Find a substring at the beginning and/or end of a string, and replace it.

Parse a string in a locale-aware manner and return a number.

Removes any whitespace strings from between tokens in a list.

Maps a list of terms (usually strings and atoms) calling a resolver function that operates on each binary term.

Resolve curencies from strings within a list.

Resolve a currency from the beginning and/or the end of a string

Resolve and tokenize percent or permille from the beginning and/or the end of a string

Resolve and tokenize percent and permille sybols from strings within a list.

Scans a string in a locale-aware manner and returns a list of strings and numbers.

Types

@type per() :: :percent | :permille

Functions

Link to this function

find_and_replace(string_map, string, fuzzy \\ nil)

View Source (since 2.22.0)
@spec find_and_replace(%{required(binary()) => term()}, binary(), float() | nil) ::
  {:ok, list()} | {:error, {module(), binary()}}

Find a substring at the beginning and/or end of a string, and replace it.

Ignore any whitespace found at the start or end of the string when looking for a match. A match is considered only if there is no alphabetic character adjacent to the match.

When multiple matches are found, the longest match is replaced.

Arguments

  • string_map is a map where the keys are the strings to be matched and the values are the replacement.

  • string is the string in which the find and replace operation takes place.

  • fuzzy is floating point number between 0.0 and 1.0 that is used to implement a fuzzy match using String.jaro_distance/2. The default is nil which means the match is exact at the beginning and/or the end of the string.

Returns

  • {:ok, list} where list is string broken into the replacement(s) and the remainder after find and replace.
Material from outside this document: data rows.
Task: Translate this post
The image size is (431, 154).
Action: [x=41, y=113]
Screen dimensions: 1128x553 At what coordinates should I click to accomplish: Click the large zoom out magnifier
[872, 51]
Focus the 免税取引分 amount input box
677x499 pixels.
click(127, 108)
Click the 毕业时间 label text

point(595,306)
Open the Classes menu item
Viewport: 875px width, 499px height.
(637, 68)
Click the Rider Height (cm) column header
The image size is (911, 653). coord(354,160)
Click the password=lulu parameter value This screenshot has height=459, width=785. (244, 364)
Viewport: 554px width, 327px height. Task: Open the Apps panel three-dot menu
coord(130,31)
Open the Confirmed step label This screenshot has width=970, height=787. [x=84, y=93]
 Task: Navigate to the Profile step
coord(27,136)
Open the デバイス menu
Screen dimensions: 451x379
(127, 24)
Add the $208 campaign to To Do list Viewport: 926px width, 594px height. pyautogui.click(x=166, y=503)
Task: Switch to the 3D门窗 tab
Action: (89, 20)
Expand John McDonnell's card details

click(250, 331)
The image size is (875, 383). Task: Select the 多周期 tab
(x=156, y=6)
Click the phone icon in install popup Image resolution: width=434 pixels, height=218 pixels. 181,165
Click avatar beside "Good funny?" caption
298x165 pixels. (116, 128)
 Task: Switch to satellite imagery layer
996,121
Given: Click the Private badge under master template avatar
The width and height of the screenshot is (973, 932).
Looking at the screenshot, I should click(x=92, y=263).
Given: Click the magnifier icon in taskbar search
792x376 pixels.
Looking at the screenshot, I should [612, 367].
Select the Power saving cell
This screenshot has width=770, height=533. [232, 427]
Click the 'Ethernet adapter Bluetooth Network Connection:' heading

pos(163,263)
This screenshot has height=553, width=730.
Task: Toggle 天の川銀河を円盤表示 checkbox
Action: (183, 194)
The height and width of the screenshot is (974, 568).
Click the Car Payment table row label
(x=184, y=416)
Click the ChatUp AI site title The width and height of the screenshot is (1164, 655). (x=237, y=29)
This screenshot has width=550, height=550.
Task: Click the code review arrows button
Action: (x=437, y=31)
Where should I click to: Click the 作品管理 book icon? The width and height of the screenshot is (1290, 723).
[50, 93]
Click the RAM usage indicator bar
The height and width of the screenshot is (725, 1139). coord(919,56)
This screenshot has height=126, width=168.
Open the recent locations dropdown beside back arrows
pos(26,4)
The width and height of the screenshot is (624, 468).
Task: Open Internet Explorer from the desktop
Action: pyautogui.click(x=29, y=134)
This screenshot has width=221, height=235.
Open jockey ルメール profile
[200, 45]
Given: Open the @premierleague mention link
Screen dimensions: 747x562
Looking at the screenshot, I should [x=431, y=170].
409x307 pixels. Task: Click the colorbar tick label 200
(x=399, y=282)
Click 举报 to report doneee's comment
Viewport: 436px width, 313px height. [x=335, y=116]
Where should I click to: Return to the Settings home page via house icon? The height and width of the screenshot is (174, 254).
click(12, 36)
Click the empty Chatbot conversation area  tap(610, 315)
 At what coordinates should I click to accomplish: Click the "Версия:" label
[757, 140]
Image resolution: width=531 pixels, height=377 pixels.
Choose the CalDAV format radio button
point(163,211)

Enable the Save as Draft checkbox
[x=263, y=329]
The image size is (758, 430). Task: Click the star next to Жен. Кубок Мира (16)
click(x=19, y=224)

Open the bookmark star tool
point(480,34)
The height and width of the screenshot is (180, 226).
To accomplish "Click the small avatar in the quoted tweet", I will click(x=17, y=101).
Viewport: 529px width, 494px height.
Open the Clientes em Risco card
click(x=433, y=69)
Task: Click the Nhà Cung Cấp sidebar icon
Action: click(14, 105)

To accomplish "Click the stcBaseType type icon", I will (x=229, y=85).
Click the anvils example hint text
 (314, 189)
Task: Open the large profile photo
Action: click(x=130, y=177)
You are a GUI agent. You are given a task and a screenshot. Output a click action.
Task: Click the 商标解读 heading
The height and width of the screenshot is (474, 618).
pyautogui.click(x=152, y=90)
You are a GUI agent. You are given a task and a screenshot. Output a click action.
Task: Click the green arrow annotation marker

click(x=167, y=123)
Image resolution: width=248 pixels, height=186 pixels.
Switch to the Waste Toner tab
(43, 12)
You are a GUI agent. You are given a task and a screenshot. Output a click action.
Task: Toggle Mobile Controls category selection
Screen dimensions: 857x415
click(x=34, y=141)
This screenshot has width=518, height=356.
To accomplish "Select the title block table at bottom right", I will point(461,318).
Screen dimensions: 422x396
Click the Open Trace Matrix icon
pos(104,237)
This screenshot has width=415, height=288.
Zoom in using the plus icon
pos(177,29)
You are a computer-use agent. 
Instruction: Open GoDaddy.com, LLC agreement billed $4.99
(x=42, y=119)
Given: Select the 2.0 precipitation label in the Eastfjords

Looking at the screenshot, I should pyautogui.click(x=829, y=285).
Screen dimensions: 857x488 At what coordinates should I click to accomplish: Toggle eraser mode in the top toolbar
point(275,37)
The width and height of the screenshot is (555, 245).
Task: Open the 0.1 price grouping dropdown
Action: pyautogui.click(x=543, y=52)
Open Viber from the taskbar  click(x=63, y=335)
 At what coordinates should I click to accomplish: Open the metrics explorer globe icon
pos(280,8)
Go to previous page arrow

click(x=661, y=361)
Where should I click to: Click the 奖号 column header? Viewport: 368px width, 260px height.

Or

  • {:error, {exception, reason}} will be returned if the fuzzy parameter is invalid or if no search was found and no replacement made. In the later case, exception will be Cldr.Number.ParseError.

Examples

iex> Cldr.Number.Parser.find_and_replace(%{"this" => "that"}, "This is a string")
{:ok, ["that", " is a string"]}

iex> Cldr.Number.Parser.find_and_replace(%{"string" => "term"}, "This is a string")
{:ok, ["This is a ", "term"]}

iex> Cldr.Number.Parser.find_and_replace(%{"string" => "term", "this" => "that"}, "This is a string")
{:ok, ["that", " is a ", "term"]}

iex> Cldr.Number.Parser.find_and_replace(%{"unknown" => "term"}, "This is a string")
{:error, {Cldr.Number.ParseError, "No match was found"}}
Link to this function

parse(string, options \\ [])

View Source
@spec parse(String.t(), Keyword.t()) ::
  {:ok, integer() | float() | Decimal.t()} | {:error, {module(), String.t()}}

Parse a string in a locale-aware manner and return a number.

Arguments

  • string is any t:String

  • options is a keyword list of options

Options

  • :number is one of :integer, :float, :decimal or nil. The default is nil meaning that the type auto-detected as either an integer or a float.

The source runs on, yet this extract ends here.